Advanced Creative Nonfiction
The Writing Life
In first grade, my teacher told us to bring an empty cereal box and a cardboard paper towel roll to class, because we would be doing some kind of crafting day. So when I got home that day, without a second thought, I dumped out all the honey nut cheerios into the trash can and shoved the box into my pink butterfly backpack. In the morning, my mom couldn’t find the Cheerios, and I told her I don’t know where they went. I ran out the door with my backpack flopping against the top of my legs and into our white suburban. My teacher told us that we would be making musical instruments with our cardboard items. My eyes got wide and excitement ran through my veins. And that is how a Cheerios box, a paper towel roll, some rubber bands, and some staples became my first guitar.
My Aunt Gill has had two guitars sitting in the living room of her Carlsbad beach house for as long as I can remember. We would make the hour or so trip down to see her a few times a year, and as soon as we stepped through the door my eyes were on the guitar. I dragged my little index finger over each string and each one rang out in a distorted melody. The sound was a language that fascinated me, and one that I longed to know. It wasn’t until years later that I found out that my aunt told my mom that if I showed that much interest in an instrument at that age that it was something that she needed to take advantage of. So when I turned nine, my aunt gave me her old guitar. The wood of the neck was cracked and coming apart, but it was still a guitar, and now it was mine. I didn’t know a single chord for a whole year, but that didn’t stop me from strumming my heart out while I pressed my fingers down on random strings. I didn’t have a pick either, so I would use a piece of cardboard that I ripped off the corner of a cereal box. I’m not sure how, but I started writing songs without actually knowing how to play guitar. Of course they were all in the same key with a one-note melody that had little to no variation. But I loved it. It made me feel like I was actually creating something.

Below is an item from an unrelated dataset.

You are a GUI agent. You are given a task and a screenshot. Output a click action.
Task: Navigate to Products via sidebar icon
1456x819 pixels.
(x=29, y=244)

When I turned ten, the neck of my guitar finally gave out and snapped in half breaking four out of the six strings. I cried, no actually I sobbed. The next day, my parents surprised me with a new Fender guitar for my birthday and told me that I had lessons starting the next week. That night, I fell asleep with my small arms hugging the giant piece of wood. Every Monday at four in the afternoon, I sat in our living room and learned how to play the guitar from a thirty-something year-old, rock n’ roll, Beatles-loving guy named Mark. For years, I learned the chords and strumming patterns of Taylor Swift songs as well as many rock songs that he thought were essential for every guitar player to know. Dead or Alive, Bon Jovi. Hey Jude, The Beatles. Stairway to Heaven, Led Zeppelin. Not exactly my style, but it came in handy whenever my dad yelled for me to play something other than Taylor Swift. I spent hours every day practicing and singing in the comfort of my bedroom surrounded by my warm pink walls. I watched video after video of how Taylor played her guitar live in concert and try to mimic those exact movements. I credit her with being one of my guitar teachers along with Mark the rocker dude. My fingers have calloused and peeled repeatedly over the years, and I took immense pride in the thin scars on the fingertips of my left hand.

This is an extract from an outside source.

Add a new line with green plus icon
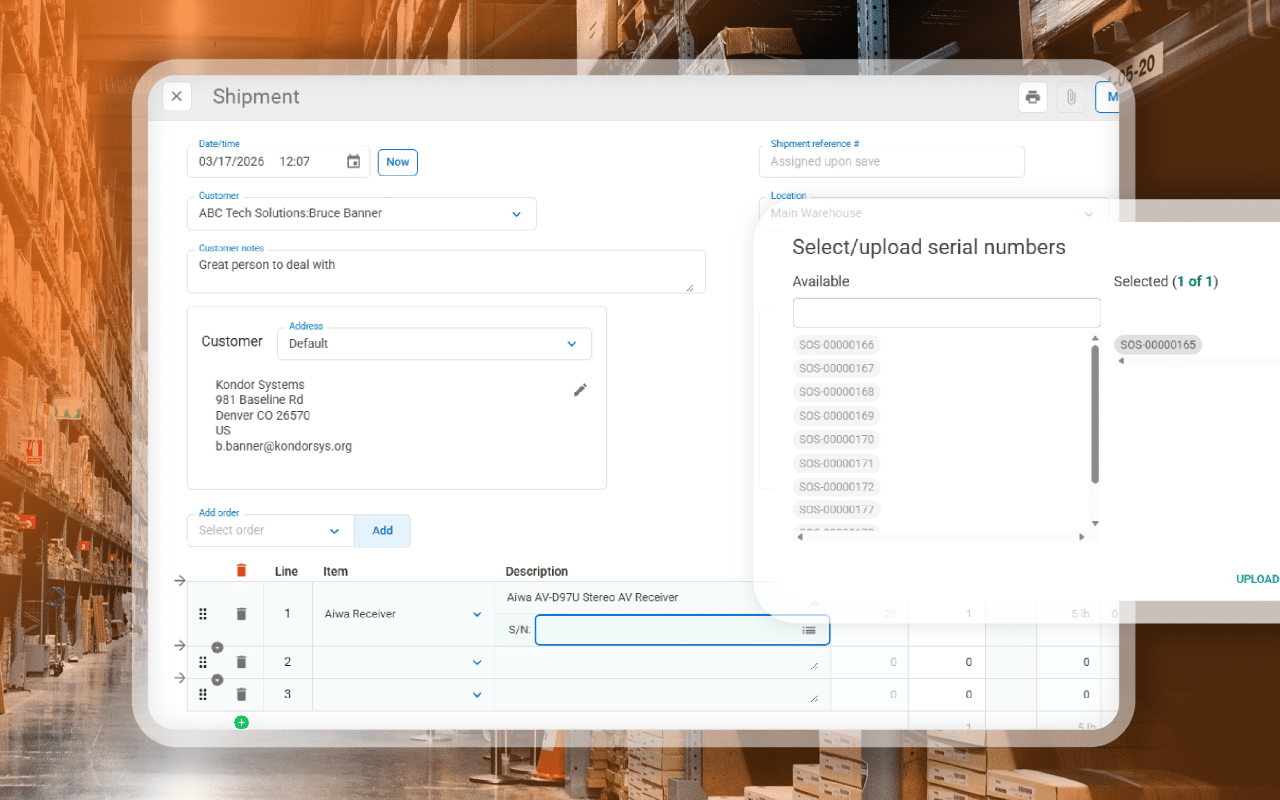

In high school, I was gifted with the most beautiful red guitar that quickly became more than just an instrument, it became my lifeline. When things got tough, I hid away in my room and stayed up all night until I had finally run out of Taylor Swift songs to master. I didn’t know what else to do. And one night, I decided to write a song. I used to write silly songs with choppy rhymes when I was in third grade with my nonexistent musical ability. But they weren’t any good and my friends would make fun of me, so I stopped doing it. Six years later, I was trying to make sense of my life again and thus was the beginning of my relationship with nonfiction writing. It’s interesting to think of songwriting as nonfiction, but that’s what it is, really. It’s the raw telling of emotions in a way that allows people to connect to it. There are some things I’ve written into songs that I could never have said out loud. Some of my most honest feelings I discover through the songwriting process. Its less about creating and more about uncovering, revealing one of the most vulnerable versions of yourself.
I wrote every day, and still do. In class, next to quadratic equations or literary themes are words and lyrics scribbled in the margins. My phone is filled with voice memos, clips of my quiet voice trying to subtly whisper melodies into my microphone over background voices, wind, cars. Listening to them later and deciding that most of them are inaudible mumbles, only a couple of them end up becoming something real.
I’ve gone through a lot of phases and hobbies in my life, but my guitar has been a constant. My relationship to music, my guitar and to my songwriting is what led me here. It’s what made me switch my major. It’s why I am able to write this piece right now. And it’s something, the one thing I know that I will never stop doing.